Airstrikes were called in on the outskirts of the perimeter and all supporting artillery units were firing final protective fires around the support base. Nearly 4,100 rounds of varying caliber were used in the accomplishment of their mission. When the Forward Air Controller directing U.S. fighter planes was shot down by enemy antiaircraft weapons, another plane was made available at Dau Tieng and a replacement FAC was on station within minutes.

Alerted at 0655 hours and ordered to move to the aid of the beleaguered defenders of FSB Gold, the 2/12 Inf, 2/22d Inf (M), and 2/34 Armor pressed on from positions as far away as 3,000 meters. As they started to move, the 2d Bn 12th Inf was subjected to heavy concentrations of enemy mortar fire in an attempt to delay their progress. Treating their wounded on the move, the 2d Bn 12th Inf continued to push on through 2,500 meters of heavy bamboo and underbrush toward their objective at FSB Gold. Harassed by sniper fire and blocked by security elements of the enemy’s main attack force, the 2d Bn 12th Inf continued to advance, moving the 2,500 meters overland through dense jungle against a determined enemy in less than two hours. The first elements of the 2d Bn, 12th Inf entered the southwestern part of the perimeter minutes before the mechanized elements arrived at 0900 hours.

For the 2/22d Inf (M) and the 2/34th Armor, the order to reinforce meant crossing the Suoi Samat River which had already halted their advance for 24 hours while they searched for a suitable crossing site the previous day. The success of the enemy effort was dependent upon this natural obstacle to prevent the reinforcement of FSB Gold. Realizing the urgency of the situation, a personnel carrier was quickly brought forward with the idea of sinking it in the river to serve as an expedient bridge for the remaining elements.
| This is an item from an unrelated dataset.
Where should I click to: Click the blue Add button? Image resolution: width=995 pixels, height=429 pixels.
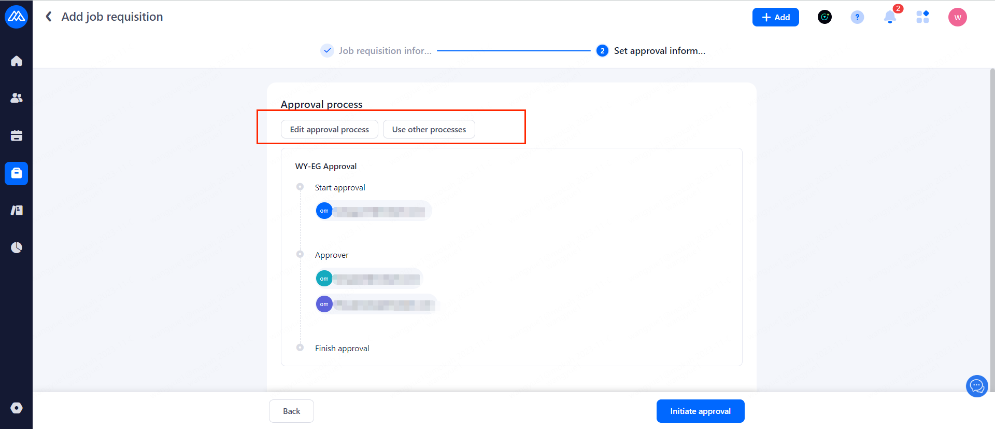tap(775, 17)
Meanwhile, A Co, 2/22d Inf (M), attached to the 2/34th Armor, located a possible crossing site and had pushed one APC across. The first armored vehicle reached the far side of the river at approximately 0745 hours. The lighter Personnel Carriers were pushed through first and the heavier tanks of the 2d Bn, 34th
Armor brought up the rear.

Having been repulsed on their first attempt to overrun the FSB, the enemy mortared the objective once again and launched a second determined ground assault. This second assault was interrupted as mechanized columns of the 2/22d Inf (M) and foot elements of the 2/12th Inf almost simultaneously broke into the clearing at 0900 hours, trapping the enemy in a murderous crossfire. The 2/34th Armor was trailing and swept in immediately behind the mechanized battalion. Both the mechanized and armored elements passed through the 2d Bn, 12th Inf and swept around the southern and eastern half of the FSB while enemy troops swarmed over the APCs. The heavy guns of the tanks were firing direct fire at point-blank range into the teeming mass of troops as the enemy panicked and attempted to flee. After the mechanized units assisted in breaking the force of the attack in the eastern and southern flanks, the 2d Bn, 12th Inf moved in on the west and northwest, sweeping the entire perimeter and neutralizing the small remaining pockets of resistance. The full force of available air and artillery support was brought to bear against the Viet Cong force which was now desperately trying to break contact.

At 0931 hours, during the first lull in the fighting, with dazed VC still wandering inside the perimeter, the Brigade Commander directed his UH1-D Command ship to land in the center of the battle area. Without hesitation, Colonel Garth directed that his helicopter be used to evacuate the wounded while he remained at FSB Gold to personally direct the conduct of the action.

Behind the scenes of the fighting in Suoi Tre there was another kind of battle going on, one that drew on the resources and ingenuity of all support personnel in the Brigade. All available ammunition stores for both howitzers and small arms were rapidly being depleted. Thousands of meters away, at Dau Tieng Base Camp, at Suoi Da, and at Tay Ninh, the support and service elements of the Brigade were moving and loading tons of ammunition on UH1-d and CH-47 helicopters which flew, despite a heavy cloud cover, to begin the tedious and dangerous task of resupplying ammunition to the engaged units. At FSB Bronze, the primary support base for FSB Gold, the first resupply of howitzer ammunition was airlifted in minutes before the last on-hand round was slammed into the breach of a howitzer of C Btry, 1st Bn, 8th Arty.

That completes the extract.